## begin Supplied information

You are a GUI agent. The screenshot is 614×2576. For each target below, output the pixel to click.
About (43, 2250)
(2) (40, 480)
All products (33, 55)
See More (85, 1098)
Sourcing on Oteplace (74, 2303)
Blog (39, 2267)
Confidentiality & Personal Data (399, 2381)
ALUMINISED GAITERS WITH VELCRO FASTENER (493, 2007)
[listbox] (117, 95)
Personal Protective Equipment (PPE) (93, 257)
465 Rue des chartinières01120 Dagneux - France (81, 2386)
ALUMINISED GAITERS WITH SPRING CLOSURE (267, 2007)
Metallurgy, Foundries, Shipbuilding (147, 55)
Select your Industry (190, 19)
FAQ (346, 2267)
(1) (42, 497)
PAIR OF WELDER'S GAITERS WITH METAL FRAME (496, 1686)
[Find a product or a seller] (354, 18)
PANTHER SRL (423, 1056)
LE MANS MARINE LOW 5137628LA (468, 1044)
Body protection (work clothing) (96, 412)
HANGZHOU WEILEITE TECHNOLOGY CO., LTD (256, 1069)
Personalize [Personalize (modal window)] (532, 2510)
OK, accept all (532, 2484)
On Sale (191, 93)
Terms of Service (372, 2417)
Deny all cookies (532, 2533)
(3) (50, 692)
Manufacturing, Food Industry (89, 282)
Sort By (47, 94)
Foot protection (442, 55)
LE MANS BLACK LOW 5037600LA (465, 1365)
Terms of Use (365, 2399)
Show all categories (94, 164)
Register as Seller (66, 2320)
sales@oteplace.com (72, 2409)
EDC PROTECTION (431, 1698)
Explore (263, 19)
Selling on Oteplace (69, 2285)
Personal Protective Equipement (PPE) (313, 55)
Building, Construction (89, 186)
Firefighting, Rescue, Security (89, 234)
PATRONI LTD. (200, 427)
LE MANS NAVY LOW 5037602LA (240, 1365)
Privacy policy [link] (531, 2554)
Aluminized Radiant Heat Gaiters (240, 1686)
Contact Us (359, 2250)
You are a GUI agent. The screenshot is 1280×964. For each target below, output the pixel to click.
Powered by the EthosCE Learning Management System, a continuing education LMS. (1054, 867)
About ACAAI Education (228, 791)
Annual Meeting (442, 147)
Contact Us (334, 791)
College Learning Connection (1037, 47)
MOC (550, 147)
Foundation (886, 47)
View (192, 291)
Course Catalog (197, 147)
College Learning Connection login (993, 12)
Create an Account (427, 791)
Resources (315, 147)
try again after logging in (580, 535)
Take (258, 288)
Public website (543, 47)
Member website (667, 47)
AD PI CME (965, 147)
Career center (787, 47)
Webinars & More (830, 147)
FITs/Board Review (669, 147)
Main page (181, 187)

## end Supplied information

- [What is asked] Could you list all of the records again, swapping "Contact Us" for "Get in Touch" and leaving everything else as it is?

- [Response to this exercise]
You are a GUI agent. The screenshot is 614×2576. For each target below, output the pixel to click.
About (43, 2250)
(2) (40, 480)
All products (33, 55)
See More (85, 1098)
Sourcing on Oteplace (74, 2303)
Blog (39, 2267)
Confidentiality & Personal Data (399, 2381)
ALUMINISED GAITERS WITH VELCRO FASTENER (493, 2007)
[listbox] (117, 95)
Personal Protective Equipment (PPE) (93, 257)
465 Rue des chartinières01120 Dagneux - France (81, 2386)
ALUMINISED GAITERS WITH SPRING CLOSURE (267, 2007)
Metallurgy, Foundries, Shipbuilding (147, 55)
Select your Industry (190, 19)
FAQ (346, 2267)
(1) (42, 497)
PAIR OF WELDER'S GAITERS WITH METAL FRAME (496, 1686)
[Find a product or a seller] (354, 18)
PANTHER SRL (423, 1056)
LE MANS MARINE LOW 5137628LA (468, 1044)
Body protection (work clothing) (96, 412)
HANGZHOU WEILEITE TECHNOLOGY CO., LTD (256, 1069)
Personalize [Personalize (modal window)] (532, 2510)
OK, accept all (532, 2484)
On Sale (191, 93)
Terms of Service (372, 2417)
Deny all cookies (532, 2533)
(3) (50, 692)
Manufacturing, Food Industry (89, 282)
Sort By (47, 94)
Foot protection (442, 55)
LE MANS BLACK LOW 5037600LA (465, 1365)
Terms of Use (365, 2399)
Show all categories (94, 164)
Register as Seller (66, 2320)
sales@oteplace.com (72, 2409)
EDC PROTECTION (431, 1698)
Explore (263, 19)
Selling on Oteplace (69, 2285)
Personal Protective Equipement (PPE) (313, 55)
Building, Construction (89, 186)
Firefighting, Rescue, Security (89, 234)
PATRONI LTD. (200, 427)
LE MANS NAVY LOW 5037602LA (240, 1365)
Privacy policy [link] (531, 2554)
Aluminized Radiant Heat Gaiters (240, 1686)
Get in Touch (359, 2250)
You are a GUI agent. The screenshot is 1280×964. For each target below, output the pixel to click.
Powered by the EthosCE Learning Management System, a continuing education LMS. (1054, 867)
About ACAAI Education (228, 791)
Annual Meeting (442, 147)
Get in Touch (334, 791)
College Learning Connection (1037, 47)
MOC (550, 147)
Foundation (886, 47)
View (192, 291)
Course Catalog (197, 147)
College Learning Connection login (993, 12)
Create an Account (427, 791)
Resources (315, 147)
try again after logging in (580, 535)
Take (258, 288)
Public website (543, 47)
Member website (667, 47)
AD PI CME (965, 147)
Career center (787, 47)
Webinars & More (830, 147)
FITs/Board Review (669, 147)
Main page (181, 187)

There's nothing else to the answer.